**DIRECTIONS**
Your task is to count the lines of the records that contain "link". Answer with the number and nothing else.

**Dataset entries**
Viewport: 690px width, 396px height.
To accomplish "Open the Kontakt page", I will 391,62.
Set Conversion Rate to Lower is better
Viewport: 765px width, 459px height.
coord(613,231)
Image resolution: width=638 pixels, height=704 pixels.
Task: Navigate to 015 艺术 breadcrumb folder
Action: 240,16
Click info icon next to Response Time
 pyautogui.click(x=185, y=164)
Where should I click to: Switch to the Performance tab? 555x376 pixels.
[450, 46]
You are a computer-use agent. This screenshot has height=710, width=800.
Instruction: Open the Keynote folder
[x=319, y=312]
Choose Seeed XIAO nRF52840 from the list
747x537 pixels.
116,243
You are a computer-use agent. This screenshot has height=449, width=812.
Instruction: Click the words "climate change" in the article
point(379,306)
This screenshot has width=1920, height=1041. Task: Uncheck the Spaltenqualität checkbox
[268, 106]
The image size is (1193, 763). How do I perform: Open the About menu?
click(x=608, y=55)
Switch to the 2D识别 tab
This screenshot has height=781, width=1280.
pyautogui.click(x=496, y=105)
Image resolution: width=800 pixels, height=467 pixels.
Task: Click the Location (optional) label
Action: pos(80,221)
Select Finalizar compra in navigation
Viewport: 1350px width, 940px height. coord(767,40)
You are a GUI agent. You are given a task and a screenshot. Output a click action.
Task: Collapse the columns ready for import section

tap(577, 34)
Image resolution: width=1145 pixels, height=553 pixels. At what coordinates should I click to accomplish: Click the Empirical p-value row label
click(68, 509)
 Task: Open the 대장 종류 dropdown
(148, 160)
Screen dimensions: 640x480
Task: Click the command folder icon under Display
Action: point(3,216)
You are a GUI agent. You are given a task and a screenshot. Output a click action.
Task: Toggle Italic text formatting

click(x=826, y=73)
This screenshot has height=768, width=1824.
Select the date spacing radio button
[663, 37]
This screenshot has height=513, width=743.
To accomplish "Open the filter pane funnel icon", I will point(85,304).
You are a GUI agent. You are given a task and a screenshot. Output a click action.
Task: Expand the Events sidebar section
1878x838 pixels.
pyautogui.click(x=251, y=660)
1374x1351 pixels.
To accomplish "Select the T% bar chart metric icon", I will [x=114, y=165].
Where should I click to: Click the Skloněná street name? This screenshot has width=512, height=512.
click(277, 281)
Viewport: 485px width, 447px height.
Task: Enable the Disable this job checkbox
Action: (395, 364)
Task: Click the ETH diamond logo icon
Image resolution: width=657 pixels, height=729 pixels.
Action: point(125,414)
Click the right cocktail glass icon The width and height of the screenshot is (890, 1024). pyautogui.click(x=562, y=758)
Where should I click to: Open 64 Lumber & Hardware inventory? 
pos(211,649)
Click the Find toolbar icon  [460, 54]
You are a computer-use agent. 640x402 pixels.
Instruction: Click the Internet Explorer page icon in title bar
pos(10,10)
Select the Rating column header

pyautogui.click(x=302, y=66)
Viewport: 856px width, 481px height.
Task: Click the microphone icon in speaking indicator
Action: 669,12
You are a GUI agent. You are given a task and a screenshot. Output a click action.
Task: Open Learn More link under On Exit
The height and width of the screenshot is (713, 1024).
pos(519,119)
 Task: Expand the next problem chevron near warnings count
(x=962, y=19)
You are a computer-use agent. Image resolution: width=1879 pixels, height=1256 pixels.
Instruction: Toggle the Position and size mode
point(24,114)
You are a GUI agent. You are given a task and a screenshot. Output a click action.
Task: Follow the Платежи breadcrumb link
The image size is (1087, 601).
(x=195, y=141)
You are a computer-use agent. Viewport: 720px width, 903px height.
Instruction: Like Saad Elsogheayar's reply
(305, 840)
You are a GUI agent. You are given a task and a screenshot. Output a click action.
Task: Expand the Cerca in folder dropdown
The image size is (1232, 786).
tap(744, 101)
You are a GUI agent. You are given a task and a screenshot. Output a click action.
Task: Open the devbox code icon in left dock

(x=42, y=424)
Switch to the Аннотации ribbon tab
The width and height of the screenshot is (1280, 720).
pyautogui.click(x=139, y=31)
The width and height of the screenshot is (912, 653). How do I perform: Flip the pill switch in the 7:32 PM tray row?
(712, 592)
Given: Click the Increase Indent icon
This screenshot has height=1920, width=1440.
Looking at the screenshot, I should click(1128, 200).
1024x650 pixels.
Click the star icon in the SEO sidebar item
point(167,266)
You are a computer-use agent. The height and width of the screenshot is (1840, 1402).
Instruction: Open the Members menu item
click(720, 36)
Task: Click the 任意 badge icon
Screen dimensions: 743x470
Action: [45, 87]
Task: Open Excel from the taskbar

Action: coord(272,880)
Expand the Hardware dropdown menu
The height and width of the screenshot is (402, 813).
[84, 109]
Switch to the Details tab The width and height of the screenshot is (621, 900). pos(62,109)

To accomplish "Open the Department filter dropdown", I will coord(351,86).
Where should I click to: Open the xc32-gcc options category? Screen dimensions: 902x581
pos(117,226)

**WRITTEN ANSWER**
2